Besides dental disease and deformities, already in the 1930’s chronic diseases like heart disease, rheumatism, and “nervous” diseases were rampant in the U.S. and becoming an economic drain on the country.
At that time there were still people living in isolation eating traditional food in Switzerland, Scotland, Canada, Polynesia, Africa, Australia, New Zealand, and South America. Weston Price and his wife traveled the world, visiting these places, examining the teeth of the local people, and taking food samples to send home to analyze for vitamin and mineral content.
At each location they visited, there was a stark difference between the local people that ate a traditional diet versus the local people who had adopted a Western diet consisting of white flour, sugar and vegetable fats (what we call seed oils today).
The people following their traditional diet–be it rye bread and cheese in the Swiss alps, seafood and oat porridge in the Scottish Hebrides, or milk, blood and meat from cattle in Africa–were healthy. They had symmetrical faces, straight teeth, no cavities and were free of disease.
The same local people who followed a Western diet, for example the ones living near the port or the trading post and had access to the Western foods, had facial deformities, cavities, and were more prone to diseases like tuberculosis.

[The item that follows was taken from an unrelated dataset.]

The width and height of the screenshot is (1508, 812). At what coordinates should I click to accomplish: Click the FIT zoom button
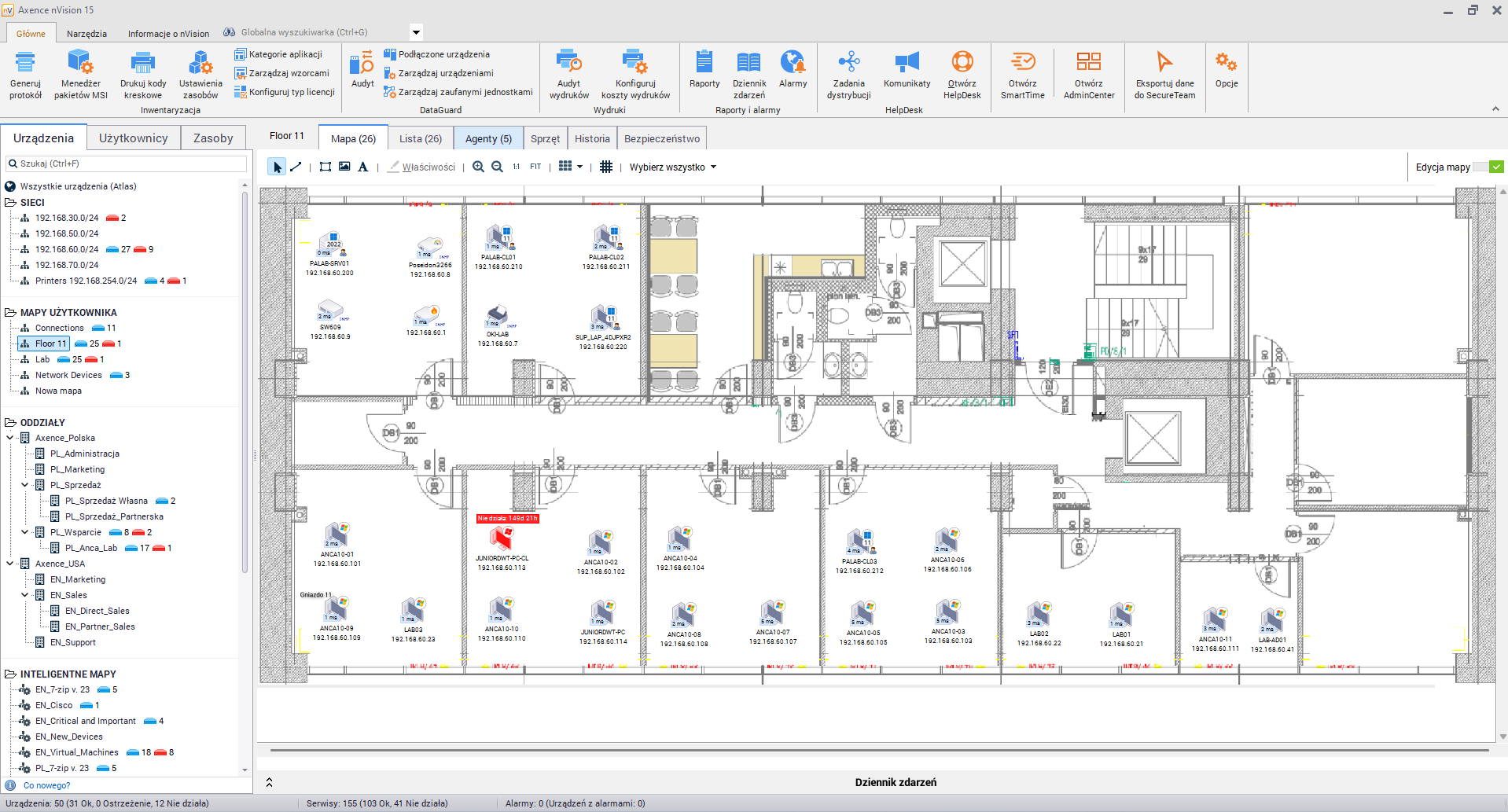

Many of them were suffering in severe pain because they did not have access to dental care and had to live in their condition.

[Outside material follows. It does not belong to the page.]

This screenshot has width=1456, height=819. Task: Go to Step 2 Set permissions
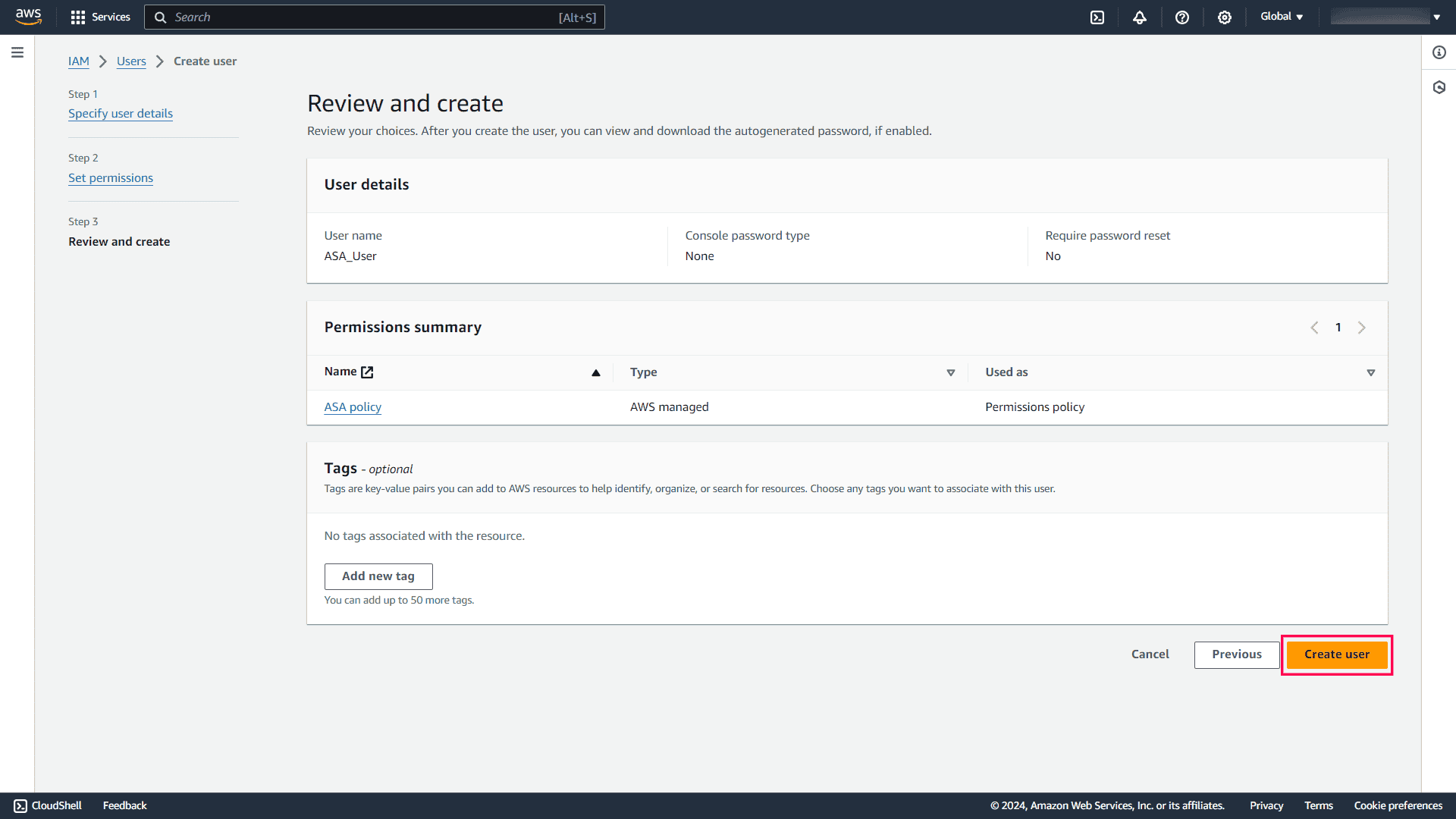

Weston Price detailed all his findings in a comprehensive book called Nutrition and Physical Degeneration in 1939. He found the connection between lack of nutrition in the Western diet and the rampant disease that was already occurring in the 1930’s.
White flour, white sugar and vegetable fats strip the body of nutrition rather than nourish it. Our soils are stripped of minerals and even if we try to eat healthy foods, the foods themselves provide little nutrition. Our modern society has left us sick. It’s unfortunate that we did not listen to Dr. Price back in the 1940’s and change course, but I believe there is a lot we can do now, and that starts with informing ourselves.